◆ Tasks for this exercise ◆
1. How would you rewrite the paragraph in the blog comments that begins "FX: With you on the" more briefly, keeping its main points?
2. Translate this sentence from the blog comments into French: "Her ex, however, was pretty damn good in The Great McCarthy."
3. In the blog comments, when did dysthymiac post?

◆ Text ◆

The worst Aussie show I have seen since The Librarians.
Posted by: Professor Rosseforp | 08 July 2008 at 08:19
oh Professor: not smart enough to avoid anything with NoNo Noni in it.
The merest glimpse of her gurgly effervescence makes me ill.
Her ex, however, was pretty damn good in The Great McCarthy.
Bed of Roses was shite because Heather Jelly wasn't in it.
I enjoyed Shirley's brother Ben Valentine because Muldoon and the Magistrate stirred fond memory of Grass Roots, and because I thought the local band was shite. Re suspension of disbelief: a great deal of it is also required to enjoy Hollywood's major productions by zillion-dollar directors and screenwriters.
Tayles, you may be a curmudgeonly obsessive, but you'll always be a Dynamic Forward for me.
(and you haven't changed a bit).
Posted by: dysthymiac | 08 July 2008 at 11:43
FX: With you on the "Valentine boosterism"; there was a shedload of that on the ABC over recent weeks. Not that boosterism is restricted to just V-Day. Aunty has an rude habit of boosting all their shows on both rayjo, net and the telly. Yes - fully aware of commercial network advertising. But Aunty do it in a "we think we're better than them" way which smacks of smug. Convos on the Convo Hour, interviews on Faine and equivalent stations interstate, chums... sorry, friends of the ABC at Fairfax. Then they try to pretend it's not really advertising, when really it's plug-city.
Don't think I'm as down on the country as you. I work in an industry that is based wholely and solely in Melb, but if someone said "We are moving to Taralgon, as you prepared to move there?" I would say "Yeah, no worries."
2Bar: And the choice of a previous generation. Although, not mine. For some reason - sponsorhip contra, probably - we only had Pepsi. Mind you, at least when you have Pepsi, not Coke, you are spared the hideousness of Fanta when you feel like an orange.
Prof: Is CH as bad as CR? Or Canal Road, as Nine called it despite that being a very American term, not even slightly likely to be used on the canals and roads of Melbourne.
Push-up time! Drop and give me acty!
Dys: Whenever I see the magistrate, I think of those Roo-Boy ads for North Melbourne. And I agree with the suspension of belief and thought VD was almost good enough in other departments to almost cover for the SoB factor. Almost. Like I said, it was OK. Excluding the footy faux pas, there were other false notes. But the... ahem, excuse the vernacular: fat chick from The Wedge made me laugh.

◆ Provided information ◆
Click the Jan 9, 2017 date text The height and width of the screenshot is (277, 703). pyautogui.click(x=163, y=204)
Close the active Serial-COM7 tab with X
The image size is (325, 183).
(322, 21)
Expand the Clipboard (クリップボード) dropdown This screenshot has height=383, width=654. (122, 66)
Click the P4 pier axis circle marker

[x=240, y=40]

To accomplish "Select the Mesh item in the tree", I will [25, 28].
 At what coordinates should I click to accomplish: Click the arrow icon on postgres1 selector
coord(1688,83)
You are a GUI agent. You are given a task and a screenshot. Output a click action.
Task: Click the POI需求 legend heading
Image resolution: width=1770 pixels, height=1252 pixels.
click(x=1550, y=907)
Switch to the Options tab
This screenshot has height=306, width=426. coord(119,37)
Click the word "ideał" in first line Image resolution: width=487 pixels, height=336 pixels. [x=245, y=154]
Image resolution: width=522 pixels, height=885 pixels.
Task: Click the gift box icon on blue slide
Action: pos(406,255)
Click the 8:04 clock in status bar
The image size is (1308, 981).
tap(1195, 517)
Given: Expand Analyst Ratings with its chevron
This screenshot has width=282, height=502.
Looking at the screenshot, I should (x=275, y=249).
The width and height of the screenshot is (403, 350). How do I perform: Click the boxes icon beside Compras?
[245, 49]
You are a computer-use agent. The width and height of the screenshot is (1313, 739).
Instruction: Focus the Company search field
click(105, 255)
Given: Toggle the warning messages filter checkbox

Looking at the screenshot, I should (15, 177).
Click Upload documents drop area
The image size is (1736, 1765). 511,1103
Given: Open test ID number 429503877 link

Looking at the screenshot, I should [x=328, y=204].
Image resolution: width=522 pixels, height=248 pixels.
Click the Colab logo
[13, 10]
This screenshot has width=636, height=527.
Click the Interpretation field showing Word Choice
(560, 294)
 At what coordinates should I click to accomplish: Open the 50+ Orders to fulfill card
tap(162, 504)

◆ Completed exercise ◆
1. The writer agrees with FX about the ABC's recent Valentine boosterism. Aunty promotes all its shows on radio, online and TV. Commercial networks advertise too, but the ABC does it smugly, as if it were better than them, through conversations on the Convo Hour, interviews on Faine and interstate equivalents, and friends at Fairfax. It then pretends this isn't advertising, when it plainly is.

2. Son ex, en revanche, était vraiment très bon dans The Great McCarthy.

3. 08 July 2008 at 11:43